There is an appointed time for everything. And there is a time for every event under heaven. (Eccl. 3:1)


His plans are for seasons and each season requires new plans. When our children are very young we inevitably find ourselves in a season of sacrifice. This sacrifice will look different for each of us. Some will sacrifice artistic careers to stay home with the children, filling the days with fantastic adventures, hectic trips to the grocery store, and more laundry than can possibly be tallied. Others may have to sacrifice time in the home along with creative expression in order to help make ends meet financially, dropping children off at day care, praying through traffic, wishing it were easier.
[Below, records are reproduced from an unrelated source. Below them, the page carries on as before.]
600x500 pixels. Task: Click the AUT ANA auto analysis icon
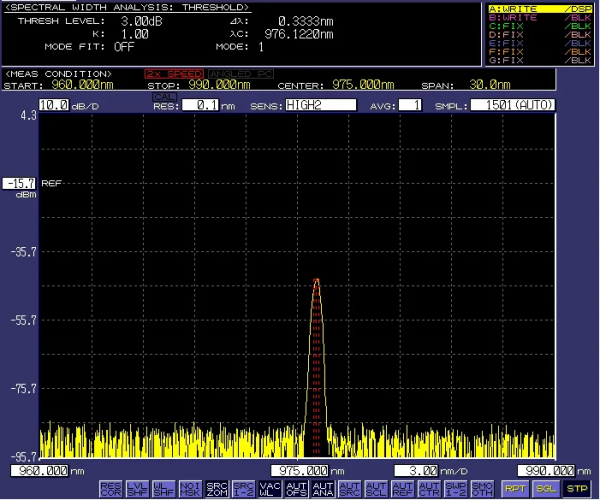click(323, 488)
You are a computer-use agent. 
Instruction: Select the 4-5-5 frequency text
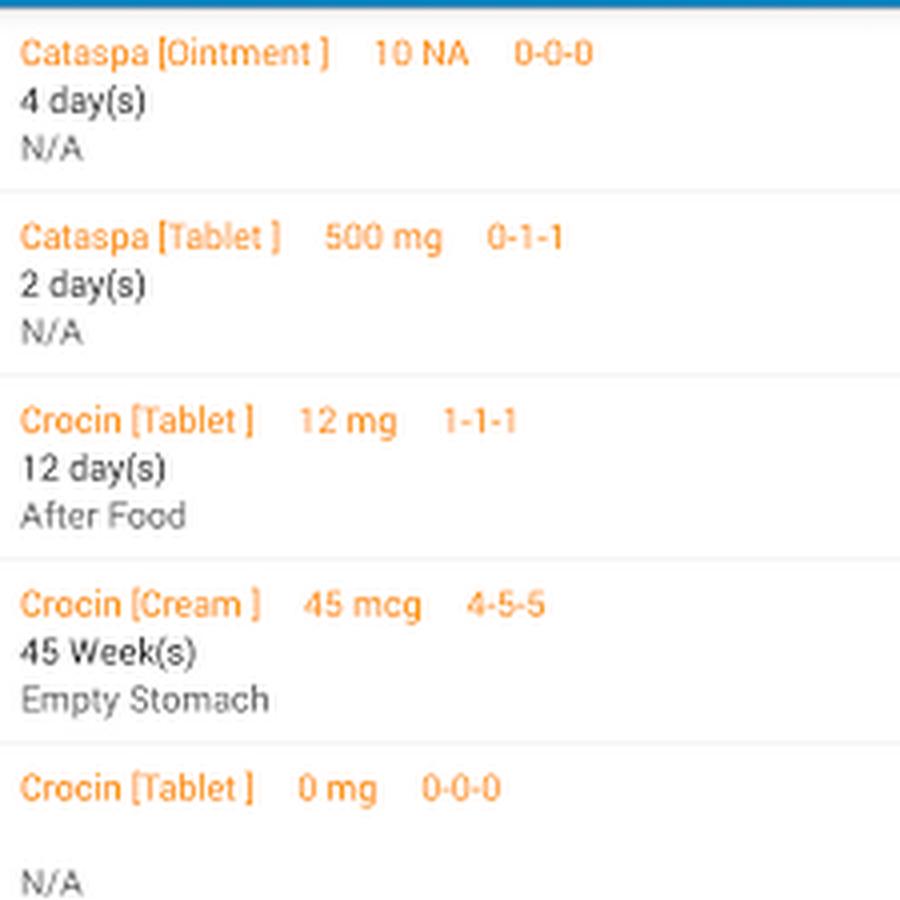click(x=506, y=605)
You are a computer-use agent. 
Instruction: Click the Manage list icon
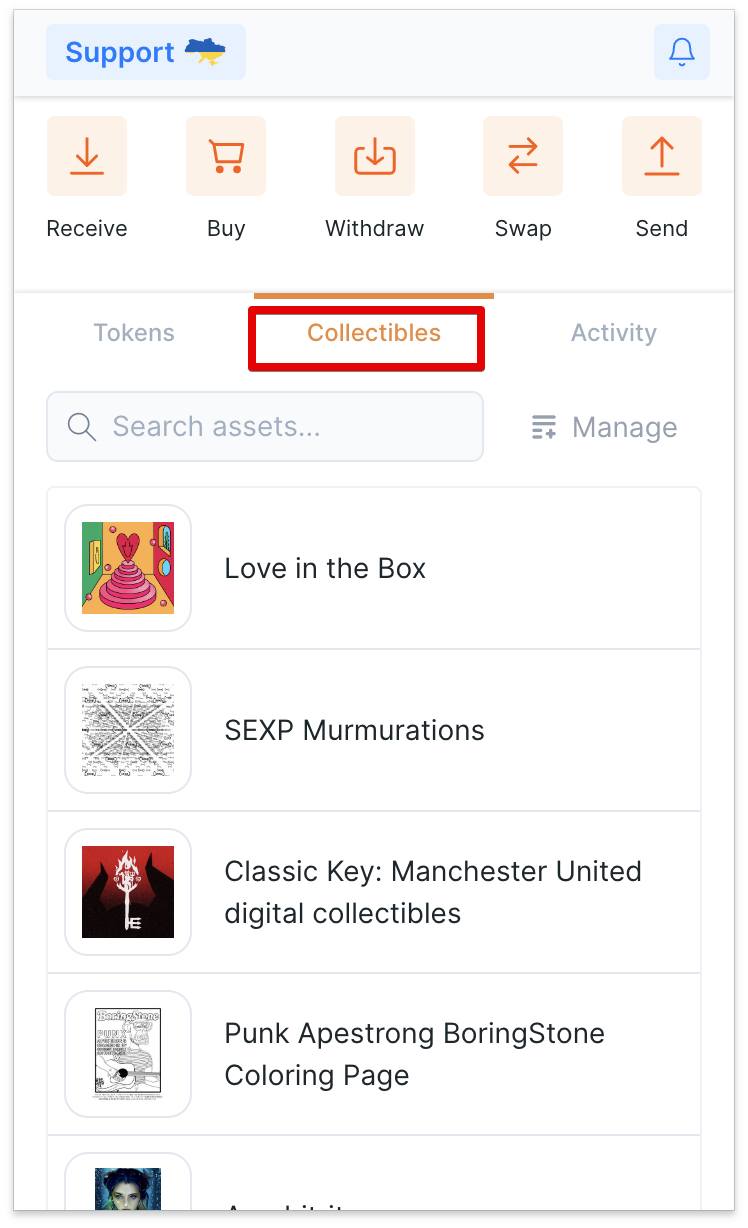(x=544, y=427)

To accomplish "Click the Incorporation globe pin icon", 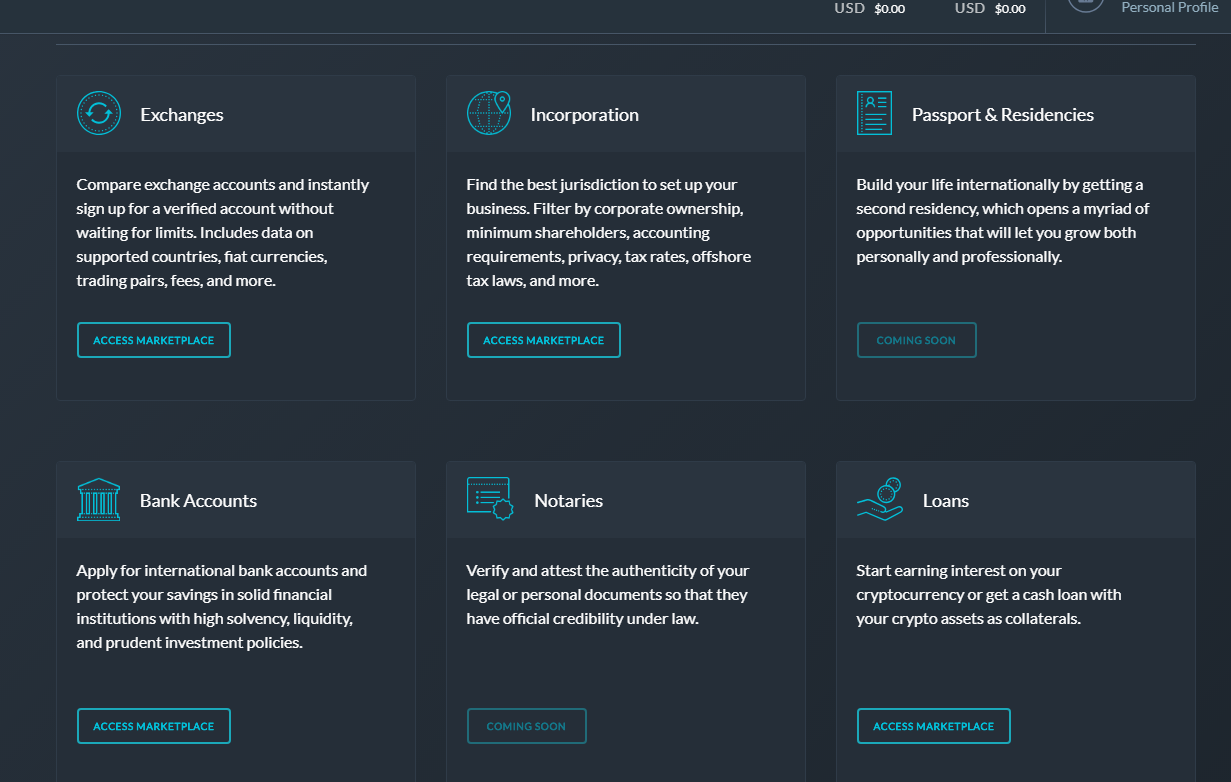I will 489,113.
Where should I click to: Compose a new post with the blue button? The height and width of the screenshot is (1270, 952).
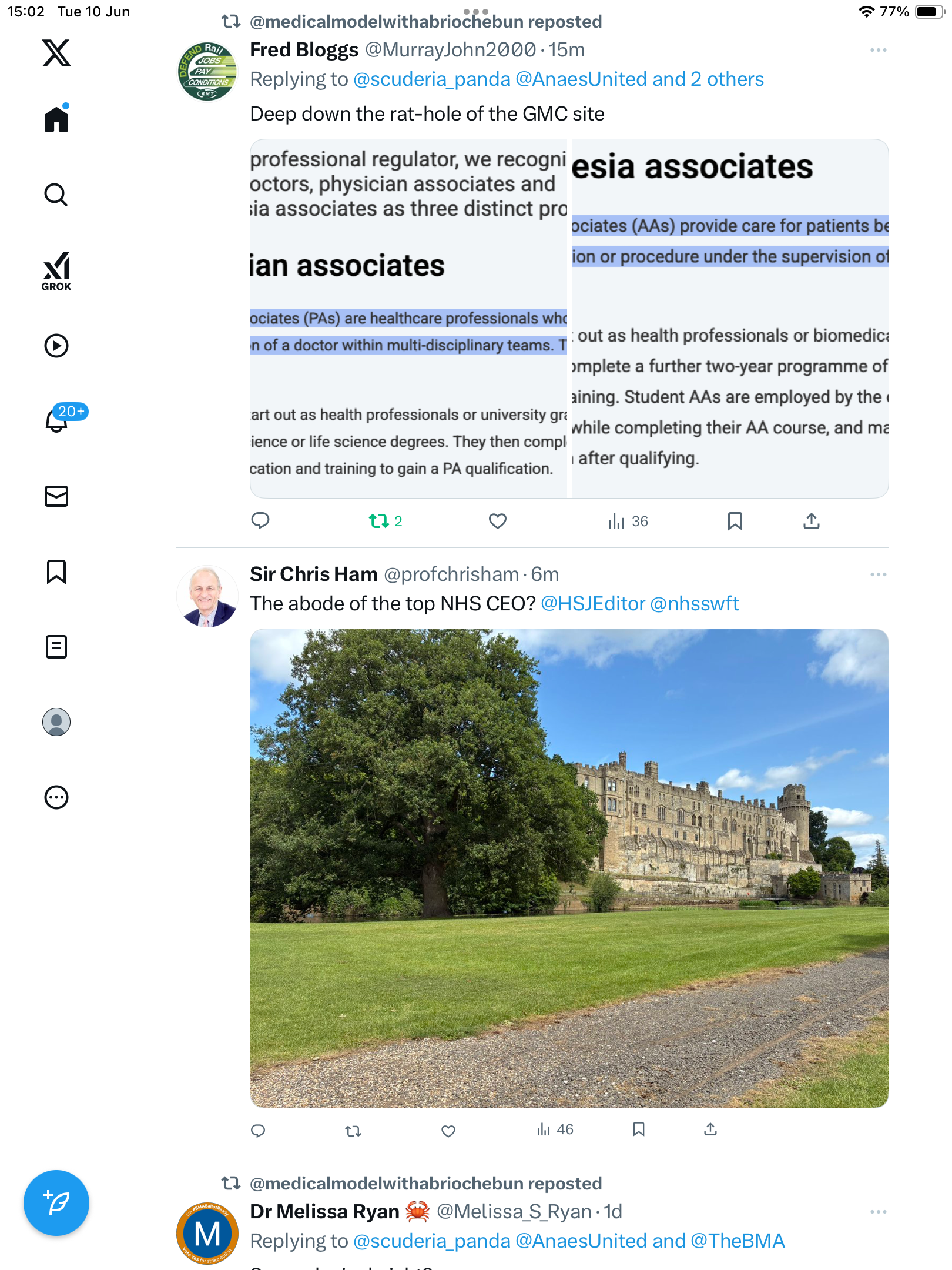click(56, 1203)
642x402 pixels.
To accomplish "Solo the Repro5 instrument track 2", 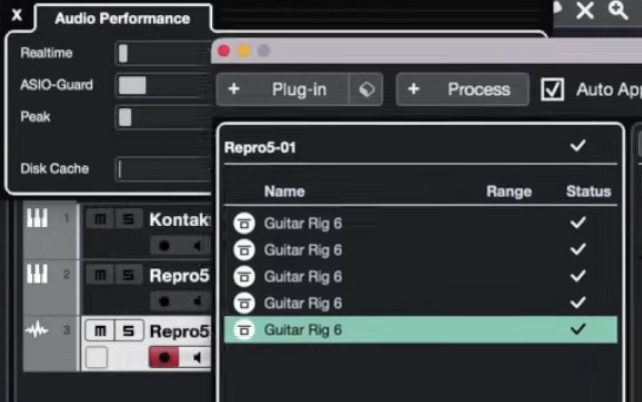I will (127, 275).
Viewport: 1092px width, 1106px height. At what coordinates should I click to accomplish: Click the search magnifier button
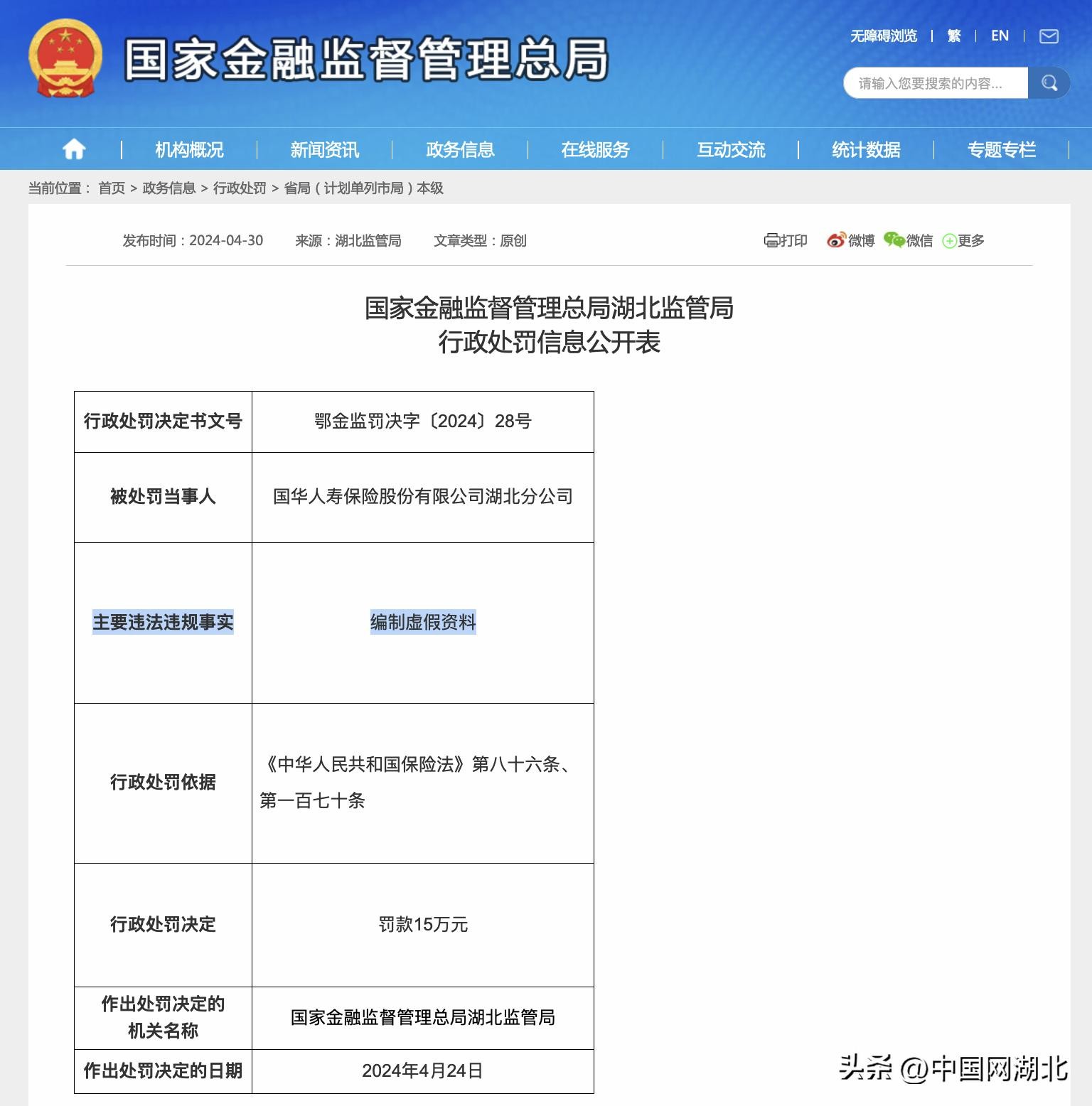tap(1049, 83)
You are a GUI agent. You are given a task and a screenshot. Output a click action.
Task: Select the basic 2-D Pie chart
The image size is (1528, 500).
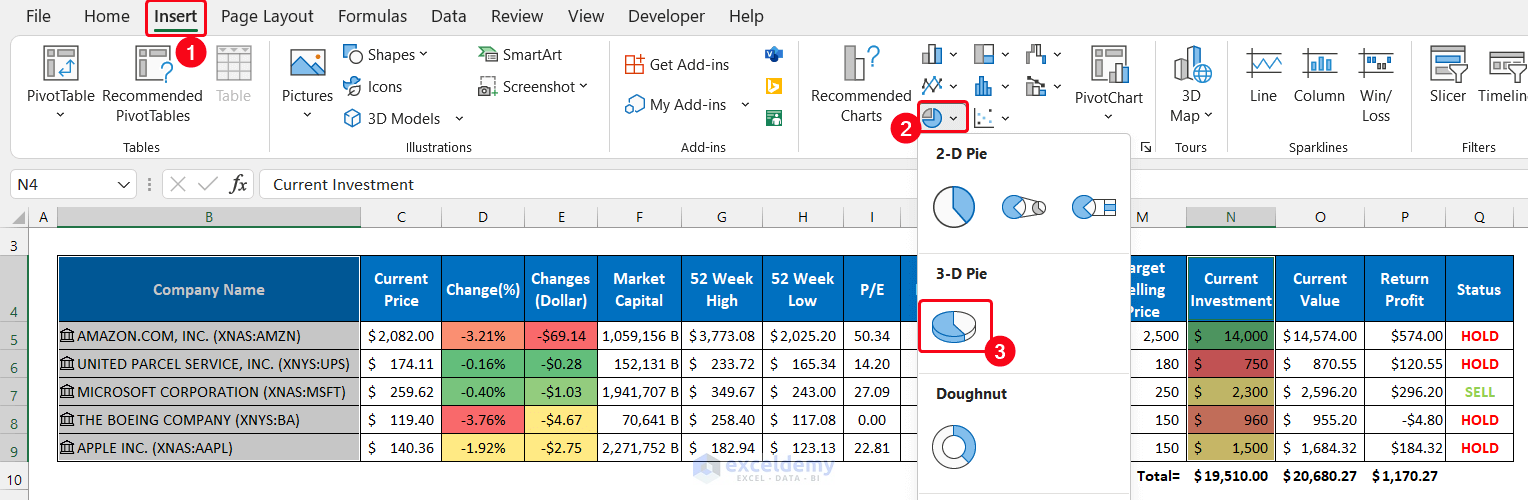tap(953, 207)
Make no mistake about it — sacrifice is never easy. I say this not as someone far removed from sacrificial loving but as someone presently living deep in the trenches. The monitor by my side hums with the white noise of a fan as I type this message out, reminding me of the newborn who's swaddled like an inchworm one room over. I know I should sleep myself, sinking into a few hours of slumber before her cries draw me to her side again. But this message calls, and so I sacrifice the sleep. Yes, I understand the hollow places of sacrifice, and I agree. It is difficult.

But then, if it weren't difficult, it wouldn't be a sacrifice.

Perhaps you're in the midst of a similarly constraining season of sacrifice. But these early mothering days do not define the length and width of your forever life. It is true that He made you a wife and a mother, but your timeline holds more from cradle to graduation to grave. More seasons and more facets to the jewel we call your abundant life. And part of your more is the fact that He created you creative.

Because of that masterful design, you ache today to live in the fullness of your nature: to sing or to write, to paint, to decorate, to sew, to build, or to bake. You have ideas, some of which keep you awake at night. You feel them calling and long to answer, but you're not sure how. You roll over to find your husband sleeping soundly in the dark, and perhaps feel a bit resentful. He knows his purpose; you wish that you could embrace your mission with the same gutsy pride.

Here's the charge: I believe you can. Though some days (or seasons) it's an awkward, bumpy ride, the creative in you is still there, in the dark perhaps, waiting for that coming time when you'll once again stretch your creative wings, and — yes, my friend — you just may fly.

There is freedom waiting for you,
On the breezes of the sky,
And you ask, "What if I fall?"
Oh but my darling,
What if you fly?

Erin Hanson


This Renaissance is the breeze to give you flight, but it all starts with the One who gave you wings. Rest fully in the knowledge that your creativity was not an accident, nor is your present circumstance of motherhood. They are both gifts from Him, both parts of a Master plan, woven and knit into beautiful you. God has a plan for your creativity, even in the seemingly dormant years — the dark ages before the dawning light.


* * *

When I think back to that day in our pastor's office, I'm moved by my prophetic fears. However, I believe that our counselor, though well intentioned, didn't get it quite right. While he encouraged my husband to support me, I've found that I can't depend on him to fill me and hold me up all the time. I need more — something more, Someone more.

During the hardest and darkest seasons of sacrifice, the only one able to lift us fully from the dark and give us renewed vision for life is our Savior. His Spirit and His life and His power holding us up as we lay it all down.